Historically, the global DRAM market has long been dominated by three giants: Samsung Electronics, SK Hynix, and Micron. Chinese internet companies have remained highly dependent on imported server DRAM chips. This deepened cooperation not only validates the performance and supply stability of CXMT’s DRAM products, but also helps absorb its newly added capacity. More importantly, it helps fill China’s autonomous supply gap in high-end server DRAM and continues to advance domestic substitution in the DRAM sector.


06

Company TrendJuly.1

Longsys Builds Million-Unit Monthly mSSD Delivery Capacity as SiP Packaging Reshapes Storage Module Production Model

Longsys announced that its Suzhou packaging and testing manufacturing base has successfully built stable million-unit monthly delivery capacity for mSSD, or modular solid-state drives. The company has also reserved room for continued capacity expansion, with flexibility to potentially double output in the future. In October 2025, the first batch of Longsys mSSD samples rolled off the production line at the Suzhou base, marking a key transition from R&D to trial production. By June 2026, after production line optimization and capacity ramp-up, the company successfully achieved its million-unit monthly delivery target. Longsys has also established deep partnerships with leading customers including Lenovo and ASUS, with product adoption progressing steadily.

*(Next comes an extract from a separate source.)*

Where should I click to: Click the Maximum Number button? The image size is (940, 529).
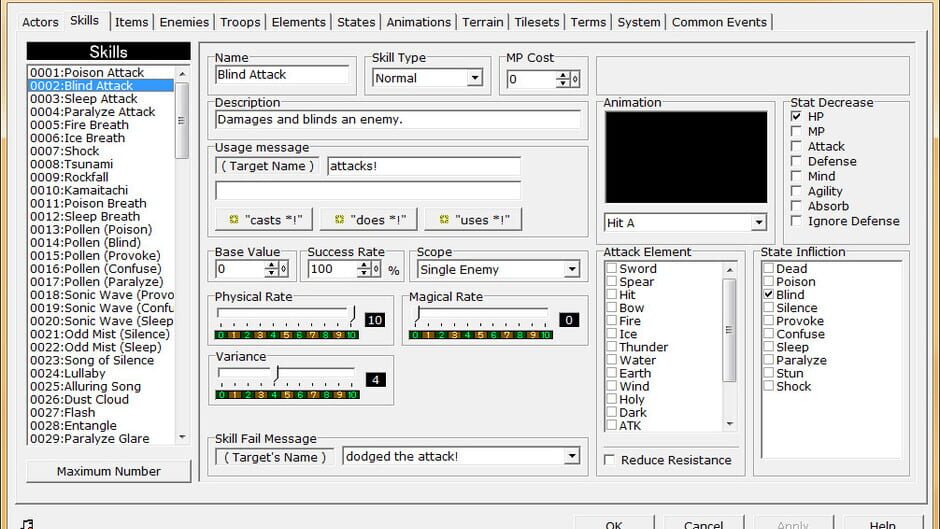pyautogui.click(x=109, y=471)
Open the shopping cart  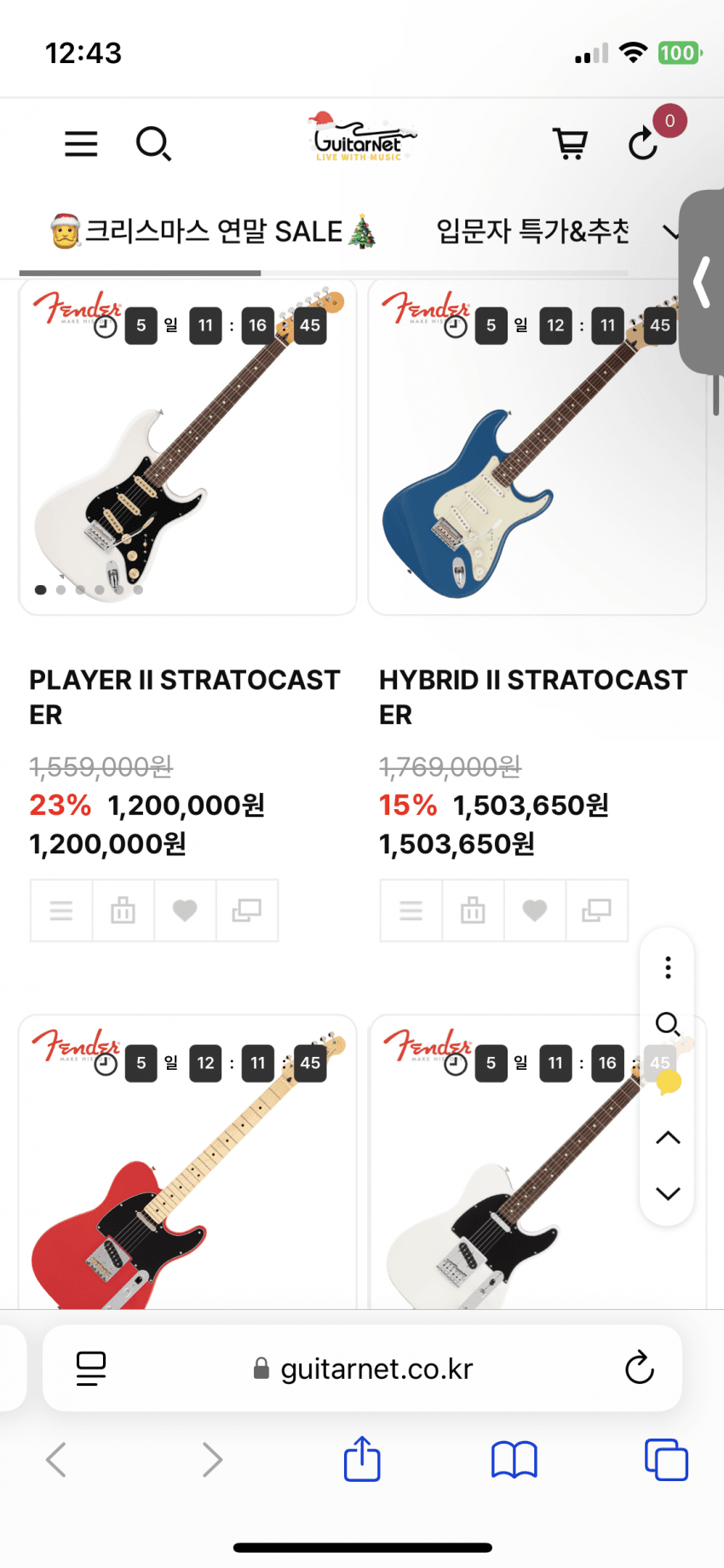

Technologically, Longsys’ mSSD adopts innovative SiP, or system-in-package, integration technology. It highly integrates the controller chip, NAND flash, power management IC, and passive components into a single package, enabling an “Office is Factory” model from chip wafers to end products. Looking ahead, through hardware-software co-optimization, mSSD is expected to see multi-dimensional upgrades in read/write performance, capacity utilization, cost control, and intelligent scheduling. The product is designed to support various AI endpoint devices and application scenarios, including AI PCs and AI Boxes.


07

Company TrendJuly.2

Arm China Partners with Macau International Technology Industry Center to Build “Joint Incubator” and Advance Greater Bay Area AI + Semiconductor Ecosystem

On June 30, the Macau International Technology Industry Center was officially inaugurated, with Macao SAR Chief Executive Sam Hou Fai attending the ceremony. Arm Technology (China) Co., Ltd. signed on as an ecosystem partner of the center. The two sides will jointly establish a “joint incubator” and carry out multi-dimensional cooperation in areas including ecosystem incubation, R&D innovation, and industry enablement. Arm China CEO Chen Feng delivered a keynote speech at the inauguration ceremony, saying that the company will leverage Arm’s global ecosystem and its localized innovation advantages to jointly accelerate the integration of the “AI + semiconductor” industry and ecosystem development. At the 2026 Macau InLotuX Summit held during the same period, Arm China COO Bian Lu introduced the company’s full-stack technology layout across three major areas: Edge AI, Physical AI, and Cloud AI. She also said the company is willing to deepen industry-academia-research collaboration with universities and research institutions in Macao. This cooperation marks a key step for Arm China in deepening “AI + semiconductor” industrial collaboration across the Guangdong-Hong Kong-Macao Greater Bay Area.